冒頭でサメは登場しますが、先述した通りその後はラストまでほとんど登場しません。(中盤で2回ほどヒレだけ映ります)
この作品における恐怖の対象はあくまでダニエルです。
見た目は金髪の爽やかイケメン青年で、人当たりも良いパーフェクトメンズですが、その実は異常なまでに執念深く、一目惚れしたアリソンをなんとしてでも自分のモノにしようと殺人にまで手を染めるサイコパス野郎でした。
口八丁手八丁の嘘や自作自演を並べてアリソン一家に取り入り、同情を買って居候するまでに至り、自分の事を怪しむ人物や邪魔になりそうな人物を次から次へと殺害していきます。
基本的には『拉致して海に突き落としてサメのエサにする』という方法でカーソンやアリソンの父•テッドを殺害しており、証拠隠滅にも抜かりがありません。
ダニエルという名も、経歴も全てデタラメで、本当の名前はブルース•ケインということが終盤で明らかになります。本物のダニエルを殺害して彼の名前と経歴を名乗っていた彼は、サメに発信機を付けており、スイッチ一つでサメを操ることが出来たのです。そのためアリソンとケビンを救ったのも全て仕組まれたものでした。
『過去にも同じような手口でサメから女性を救っており、その時は殺人が明らかになる前にサメの駆除に出かけ、その最中にサメに襲われ消息を絶つ。そして事件は容疑者死亡という形で収束した』
というこの部分↑がビギニングの内容にあたります。
流れ的には『ダニエルが犯行を繰り返し、その狂気性が徐々に明らかになり、最後はアリソンやアリソンの家族をも殺そうとするが反撃に遭い、サメに食べられて死亡する』というもので、このクライマックスもアリソン一家の絆が素晴らしく非常に見応えがありました。

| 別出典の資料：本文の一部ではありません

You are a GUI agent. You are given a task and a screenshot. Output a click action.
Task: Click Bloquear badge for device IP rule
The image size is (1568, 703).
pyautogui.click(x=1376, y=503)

普通に面白かったんですけど、物語序盤でダニエルがアリソンを救った後すぐに彼女の家の住所を調べ、自宅に赴き、二階から彼女の部屋に侵入しようとしたり、彼女の口紅が付着したティッシュにキスをしたりと割と早い段階から“ダニエルが異常者”というのが明らかになるので、いわゆるネタバレ的な爽快さはありませんでした。(そこが見どころではないので仕方ありませんが…)
サメ映画ではありませんでしたが普通にヒトコワのホラーとしてはかなり楽しめました。カメラワークやカット割り、BGMにもこだわっており作品としての質が非常に高いです。
明日はさっそくビギニングの方を見ようと思います。楽しみです。